Two versions of this heat map are displayed: Figure 2(a) is ordered by the wealthier BIT party and Figure 2(b) is ordered by the less wealthy BIT party measured by GDP per capita in the year of treaty signature and other heuristics. While (a) shows red quadrangles that correspond to consistent individual treaty networks primarily of developed countries, (b) shows no similar patterns. Our research thus suggests that wealthier countries are the rule-makers, while less wealthy countries are the rule-takers in the BIT universe. The global champion is the United Kingdom, with an average consistency of more than 70 per cent across its vast network of over 100 BITs concluded over a span of 35 years.

Figure 2: Heat map representation of the BIT universe

Alschner-Skugarevskiy-figure2a Alschner-Skugarevskiy-figure2b
(a) sorted by wealthier party in the treaty pair (b) sorted by less wealthy party in the treaty pair

Figure 3 shows the relationship between consistency and economic power by plotting the mean Jaccard similarity (1 minus Jaccard distance) of the treaties a country signed in relation to its GDP. In this figure we do not limit ourselves to English-language treaties, computing per-country textual similarity for French- and Spanish-language treaties as well. Then we average the per-language Jaccard similarities for each country that signed more than five treaties, weighting such similarities by the number of treaties signed in each language.[2] The quadratic trend line in black (with 95 per cent confidence intervals as shaded area) indicates a positive relationship between economic power and consistency across the country’s IIAs, but also allows us to identify two groups of countries: those positioned below the line have treaty networks that are less consistent than it is expected given their level of economic development (for example, Switzerland and Egypt). Conversely, the states above the trend line enjoy surprisingly consistent treaty networks (for example, the United Kingdom and India). Hence, economic power is not the only factor determining whether a country is the maker or taker of IIA rules.
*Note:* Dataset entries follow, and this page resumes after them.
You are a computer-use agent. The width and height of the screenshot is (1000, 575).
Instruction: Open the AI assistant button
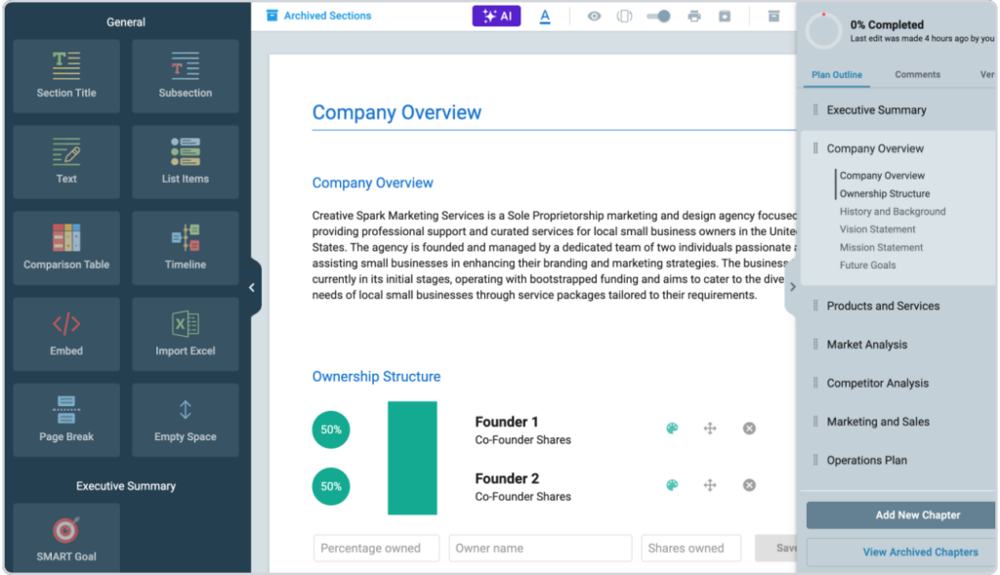(x=496, y=17)
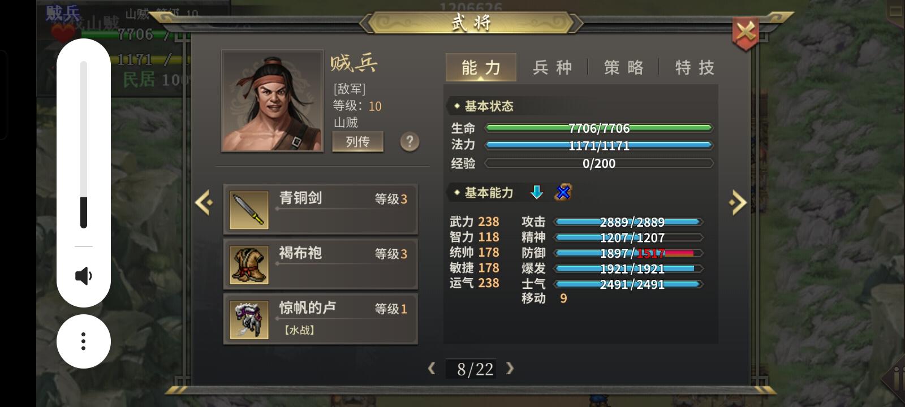Image resolution: width=905 pixels, height=407 pixels.
Task: Click the 贼兵 character portrait
Action: (x=272, y=101)
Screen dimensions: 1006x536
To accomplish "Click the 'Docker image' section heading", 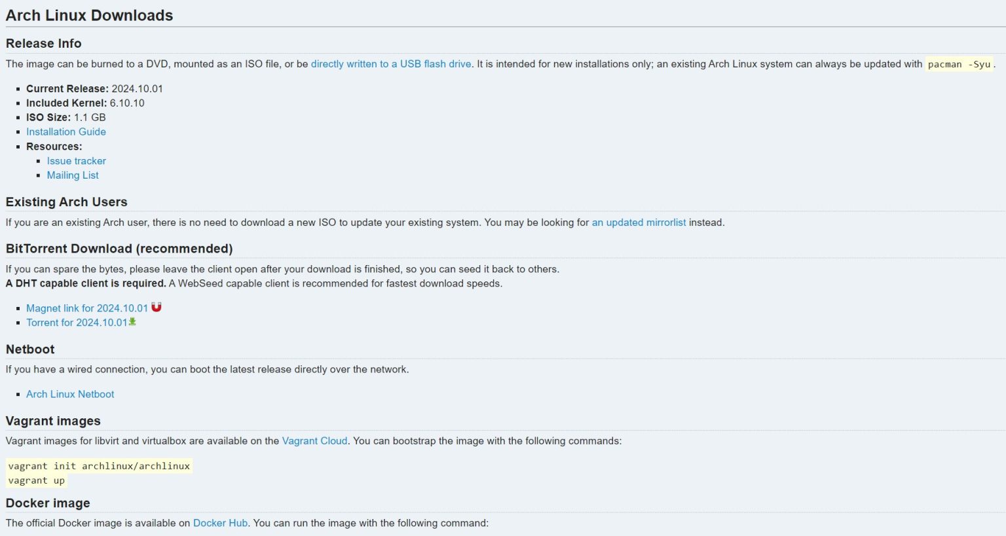I will (48, 503).
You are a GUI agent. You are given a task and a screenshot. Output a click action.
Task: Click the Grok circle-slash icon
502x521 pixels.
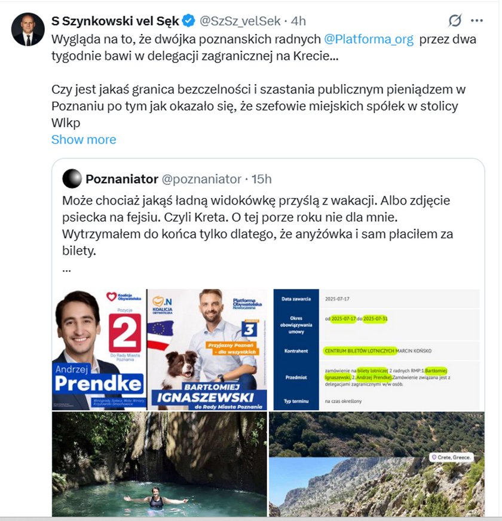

Figure 3: Consistency across countries’ IIAs and their economic development

Alschner-Skugarevskiy-figure3_en_1

Our research suggests, for instance, that small developing countries with a coherent investment policy and sufficient in-house expertise tend to have more success in ensuring that their preferences prevail in bilateral negotiations. Mauritius (MUS), for example, has successfully established itself as a hub for foreign investment destined for Africa and India. While Mauritius is a rule-taker in IIA negotiations with developed countries, it punches above its weight in negotiations with other developing countries: its treaties signed with India (1998), Ghana (2001) and Egypt (2003) are more similar to Mauritian treaties than to agreements of its more powerful negotiation partners. Hence, a coherent investment strategy and technical expertise can enable even less powerful countries to affect negotiation outcomes.

Country level: Evolution in national IIA programs

A second area of application of our metric lies in the analysis of consistency and innovation in national treaty networks. While countries generally strive for consistency in treaty networks, they also want to adjust their investment policy from time to time in response to changing circumstances. For some countries, these changes in investment treaty-making are well documented. The revisions of the U.S. model BIT, particularly the innovations introduced with the 2004 treaty template, have received considerable academic attention.[3] Similarly, scholars have investigated the Canadian BIT program tracing the three-staged transition from a traditional European BIT model to the 1993 integration of North American Free Trade Agreement (NAFTA) elements to the 2004 update of the Canadian BIT template to reflect the country’s experience as respondent in investment treaty arbitration.[4] Using the Jaccard distance, we find these changes in investment treaty-making reflected in the heat map representations of U.S. (http://mappinginvestmenttreaties.com/country?iso=USA) and Canadian (http://mappinginvestmenttreaties.com/country?iso=CAN) treaties on our website.

The fact that our Jaccard distance representation of national BIT networks reveals underlying investment policy patterns can be harnessed to investigate the evolution of national BIT programs that are less well-documented than the above examples. Our analysis, for instance, shows that Japan (http://mappinginvestmenttreaties.com/country?iso=JPN) radically redesigned its BIT program in 2002 and that Finland (http://mappinginvestmenttreaties.com/country?iso=FIN) changed its model BIT in the late 1990s. Understanding patterns in national BIT networks, however, is not only important for researchers, but also for practitioners and policy-makers. Heat map representations of treaties can help identify inconsistencies in national BIT programs. Outlier treaties can become candidates for termination or renegotiation, making a BIT network progressively more consistent. Our interactive website can thus form the starting point for researchers and policy-makers alike to investigate and streamline national investment treaty networks.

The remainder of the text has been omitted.